Kara laughs. “No, no,” she says. “But from I remember from the little bit my mother was able to tell me before I had to go, there are certain traits we develop when we absorb enough light from a yellow sun…”

They wind their way back to the park.

“Hey, look what we did!” Lenny shouts when they get back. He’s somehow managed to wind his arms and legs around Kal-el in such a way that Kal-el’s floating is successfully lifting him, as well. Kal-el is giggling madly. Lisa is applauding. “We can break into buildings from above now!”

Kara shakes her head in amusement. “You’d have to get above three feet, first,” she points out.

“I’ve got ambition!”

Kara snorts. That much is _certainly_ true. 

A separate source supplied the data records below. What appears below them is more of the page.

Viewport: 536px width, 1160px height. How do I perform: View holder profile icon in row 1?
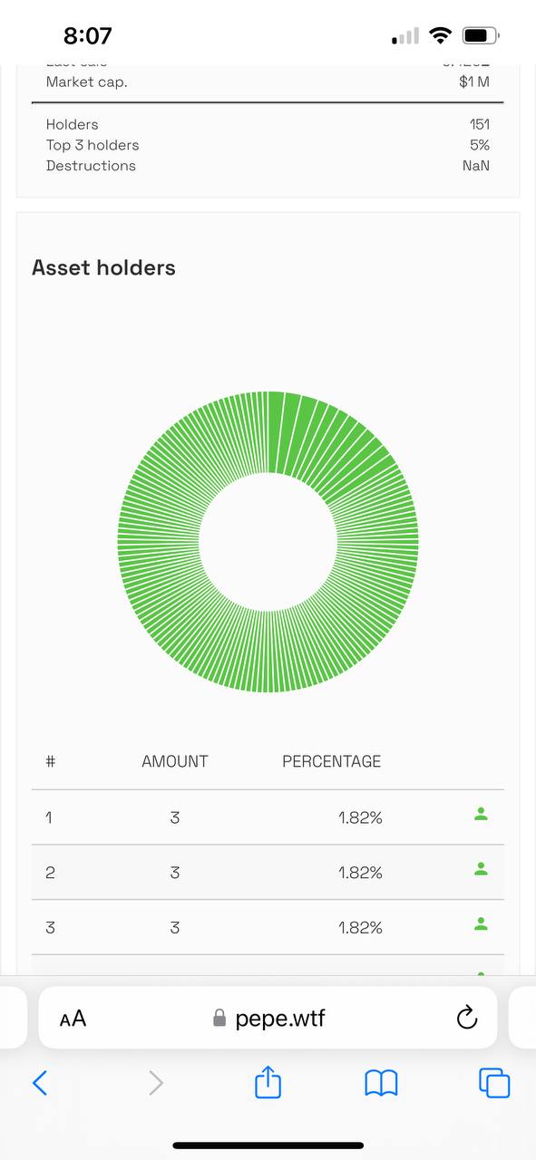pyautogui.click(x=482, y=815)
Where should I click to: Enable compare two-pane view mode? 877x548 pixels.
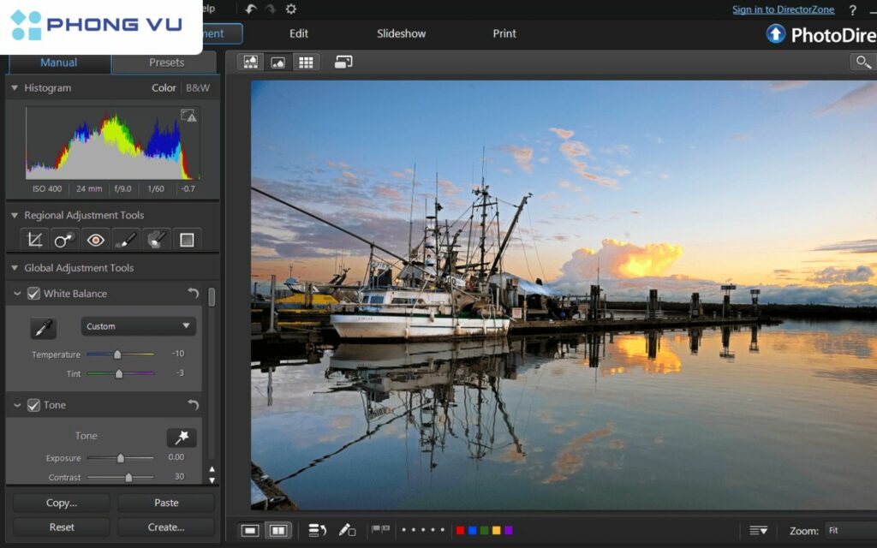point(277,531)
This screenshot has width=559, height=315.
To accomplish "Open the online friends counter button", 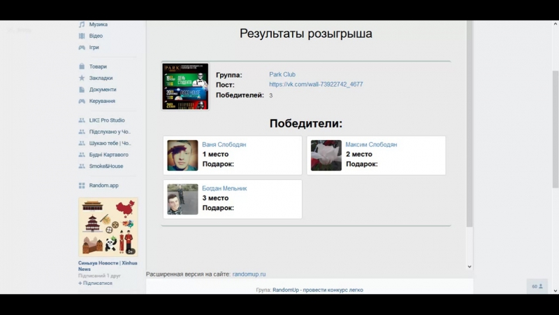I will click(x=537, y=286).
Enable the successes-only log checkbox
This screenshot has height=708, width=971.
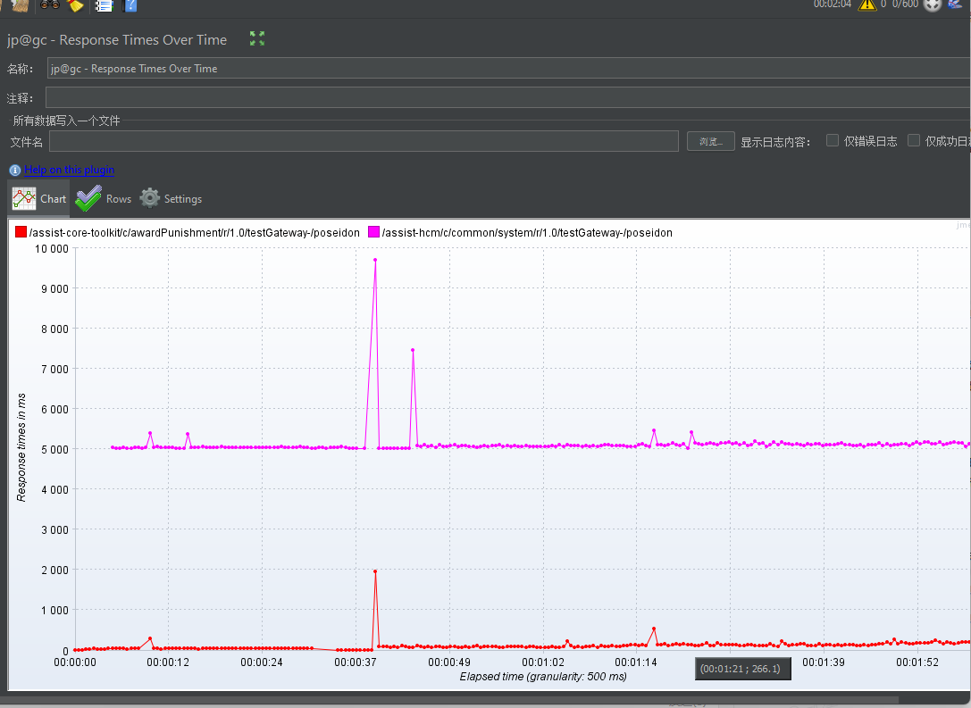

“Any chance I can go for a ride sometime?” Mick asks her in an amused undertone, his eyes twinkling. 

“I’ll consider it,” she says, more than accustomed to Mick’s fondness for innuendo by now. “Lenny, Lisa, Kal-el, come get your ice cream.”

They come over at a run, all three of them.

“So how does it work?” Lenny asks, once they're settled down with their ice creams.

“Sunlight absorption.”

“So,” Lenny says. “We should – go to sunbathe by the pool more?”

“Pool!” Kal-el exclaims. He loves the pool.

“Won’t developing more powers make it easier for the bad guys to spot us?” Kara asks Lenny.

He frowns. “Well, yes,” he says. “But on the other hand: the more powers you have, the easier it is for you to _fight_ the bad guys, right?”

“I guess,” Kara says.

“I like the pool,” Mick offers. “But you should do what you feel comfortable with. If you don’t want to use your powers, don’t.”

“According to my mom’s notes to me, I’m probably going to develop heat vision eyes capable of starting fires.”

Mick pauses to the consider that, even as Lenny starts sniggering madly.

“...I mean. I’d be _disappointed_ if you didn’t show that to me at least once,” Mick finally says. “But, you know. Your choice.”

“It means a lot to me that you say that,” Kara tells him.

“For the love of God,” Lenny says. “Just _jump each other already_.”

“Jump!” Kal-el chimes in as Lisa claps her approval. 

Lenny is _such_ a bad influence.

* * *

“I can’t believe our first date involves armed robbery,” Kara says, even as she tears open the wall to extract Len. It's no problem, the concrete and bricks falling apart easily in her hands. 

“This is definitely not our first date,” Mick objects. “We’ve been on plenty of dates.”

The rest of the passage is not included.